Compartir
Hace falta desarrollar mentes capaces de establecer conexiones entre datos, en una red que integre diferentes formas de inteligencia.

Estamos transitando de un mundo de fronteras a un mundo de redes. Y algunos líderes de empresas reconocen los riesgos y los costos de seguir trabajando con un viejo modelo en un nuevo escenario.Hace falta desarrollar mentes capaces de establecer conexiones inéditas entre datos diversos, en una red que integre las diferentes formas de inteligencia de las personas, sus ideas, vínculos y recursos.

Pensamiento en Red es un modelo basado en avances de la psicología, las neurociencias, la ciencia de las redes vivas y las nuevas teorías de la comunicación, y se puede implementar como recurso en una organización.

REDES HUMANAS

Si bien hoy todos hablamos de redes, lo novedoso es la aparición de una nueva ciencia que estudia el comportamiento de las redes humanas y las leyes que las rigen.

Este descubrimiento nos ofrece la posibilidad de comprender cómo funcionan las diferentes redes a las que pertenecemos, pero también de operar sobre ellas para obtener determinados resultados.

Este conocimiento hoy se aplica para “viralizar” un producto, una idea o un candidato político, pero también para frenar una epidemia o una red de tráfico.

Y demuestra que todas las redes vivas responden a las mismas leyes de funcionamiento: neuronas, ideas, vínculos, empresas y comunidades.

PREVISIBLE O INESPERADO

Las ideas y los vínculos están formados por lazos evidentes y predecibles y muchos otros inesperados e informales.

Los circuitos predecibles definen el pensamiento lineal; aquellos imprevistos, por atajos o rodeos, refieren al pensamiento intuitivo. Al entramado entre ambos lo llamo “pensar en red”.

En los vínculos las personas se relacionan por afinidades evidentes pero también por complementariedades y afinidades inesperadas. Y existen algunos que operan como nodos que atraen y redistribuyen gran cantidad de conexiones. Les gusta compartir información, conectar a otras personas entre sí y contagiar entusiasmo. Tienen mentes en red y generan vínculos en red. Esa es la gente que necesito, más allá de sus competencias técnicas.
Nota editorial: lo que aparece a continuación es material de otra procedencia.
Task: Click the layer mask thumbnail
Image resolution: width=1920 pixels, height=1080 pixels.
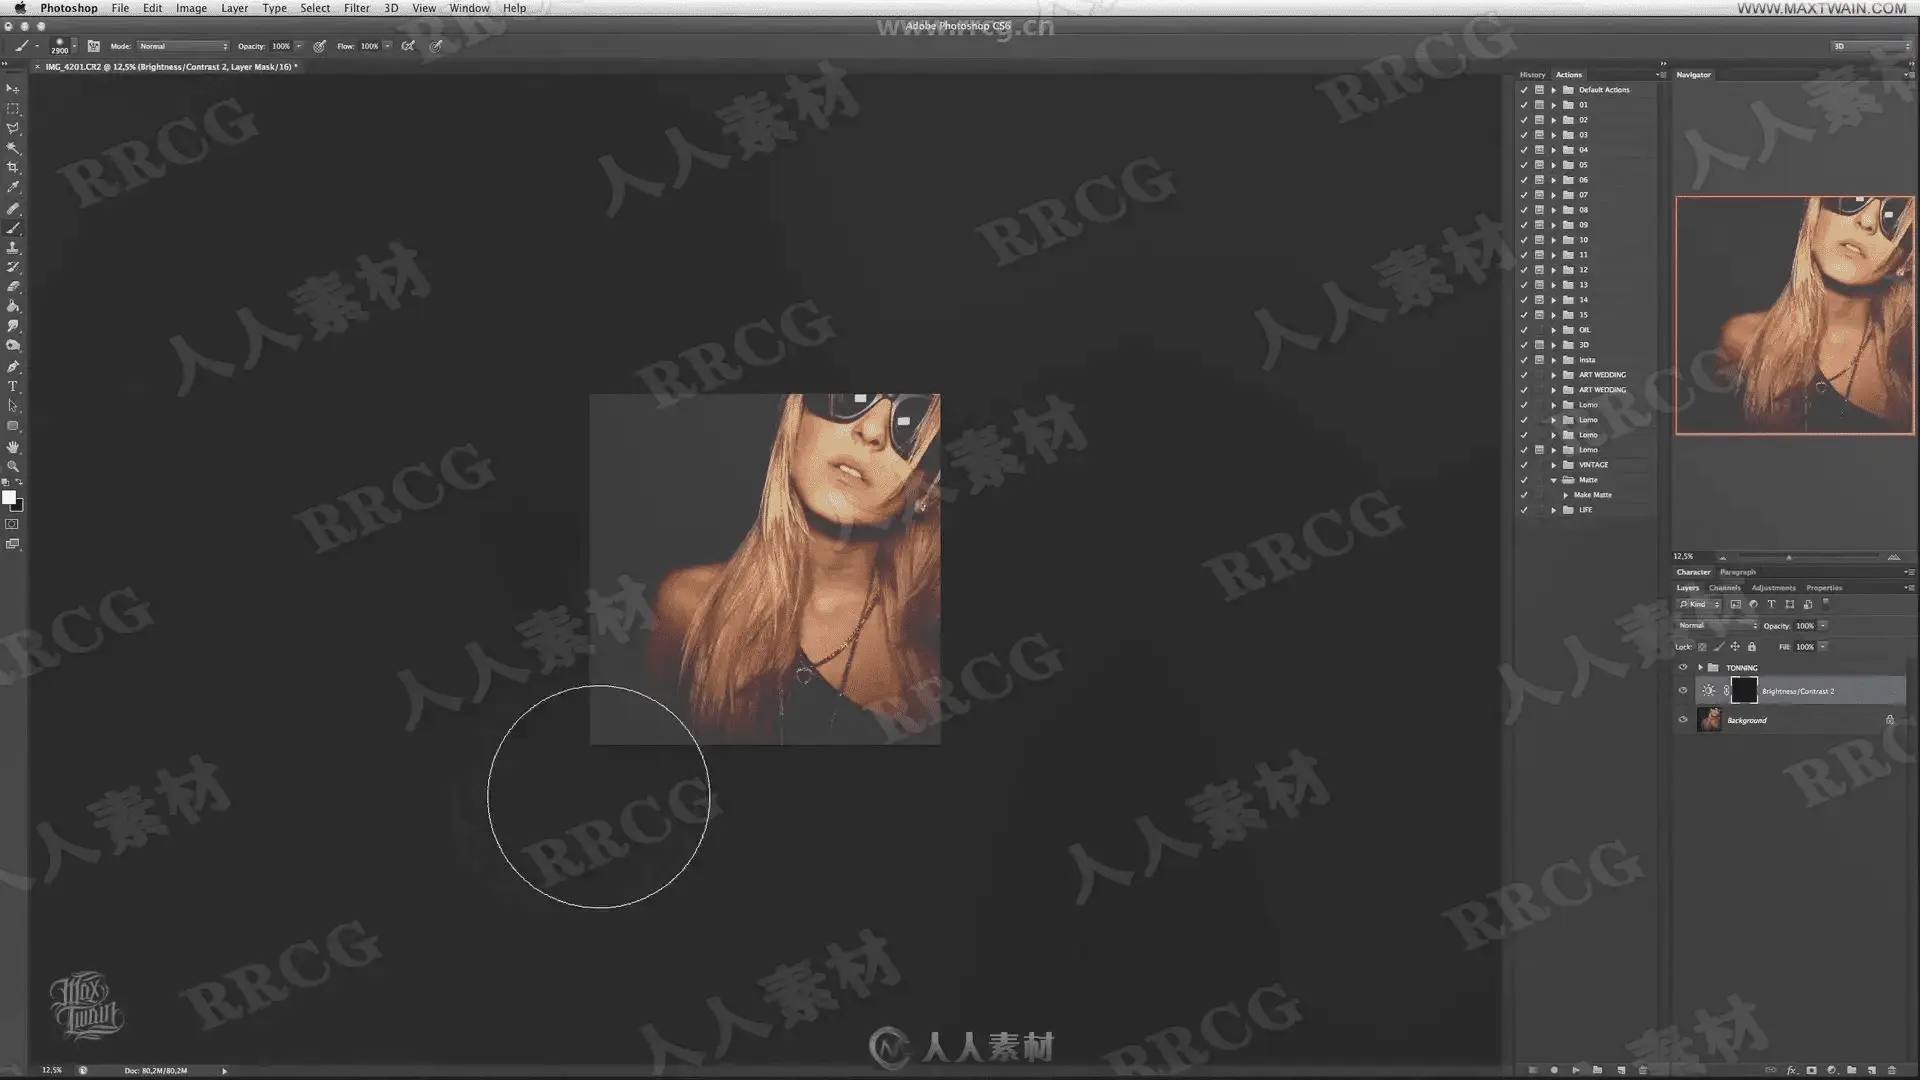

Hoy, el posicionamiento y el prestigio dependen de cuánto aporto y no de cuánto recibo de la red. Y esto vale para profesionales, emprendedores y empresas.

LA EMPRESA: UNA RED VIVA

¿Puedo pensar a mi empresa cómo una red viva? Sí, porque de hecho lo es. Las redes vivas son descentralizadas: un gran proyecto puede empezar en cualquier lugar e inspirar a toda la red.

Pero tengo que generar espacios y recursos para diagnosticar el estado de mis redes y mejorar su calidad y expansión desatando “nudos” y reparando “cortes” para generar un crecimiento exponencial.

Además, el pensamiento y las actitudes lineales presentan hoy nuevos riesgos. La tentación de atrincherarse como en las viejas batallas de fronteras, nos deja más expuestos a las amenazas.

Fragmentar y uniformizar en vez de integrar personas y equipos diversos, debilita. Reforzar estructuras en vez de hacerlas más flexibles, ágiles y permeables nos fosiliza.

Los períodos prologados de funcionamiento lineal generan estrés físico y mental. Asfixian el pensamiento, enferman a las personas, y hacen colapsar las redes de colaboración de los equipos. Y llevan a cometer errores por estrechamiento de la perspectiva.

SALUD ORGANIZACIONAL

Pensar y trabajar en red no sólo incrementa la productividad, sino que es, también, un agente de salud organizacional.

Hacia afuera y hacia adentro se activa una ecología de los recursos humanos con un desarrollo sostenido e inagotable. La visión en red genera comunicación y confianza, dando lugar a un liderazgo inspirado e inspirador.

Allí surgen la creatividad, la empatía, la conectividad, la integración y el pensamiento colaborativo. Y en la sintonía entre varias mentes colaborativas aparece la innovación. Una organización conectiva forma a su gente para seguir siendo parte de su red aun cuando migre hacia otros proyectos u organizaciones.

Hoy entendimos claramente que el futuro es asociativo, conectivo y colaborativo: en los negocios, las artes, la ciencia y la tecnología. Solo así se genera innovación y sustentabilidad.

Cada interacción no se agota en una transacción, sino que se construyen vínculos que serán la base de futuros proyectos y potenciales alianzas.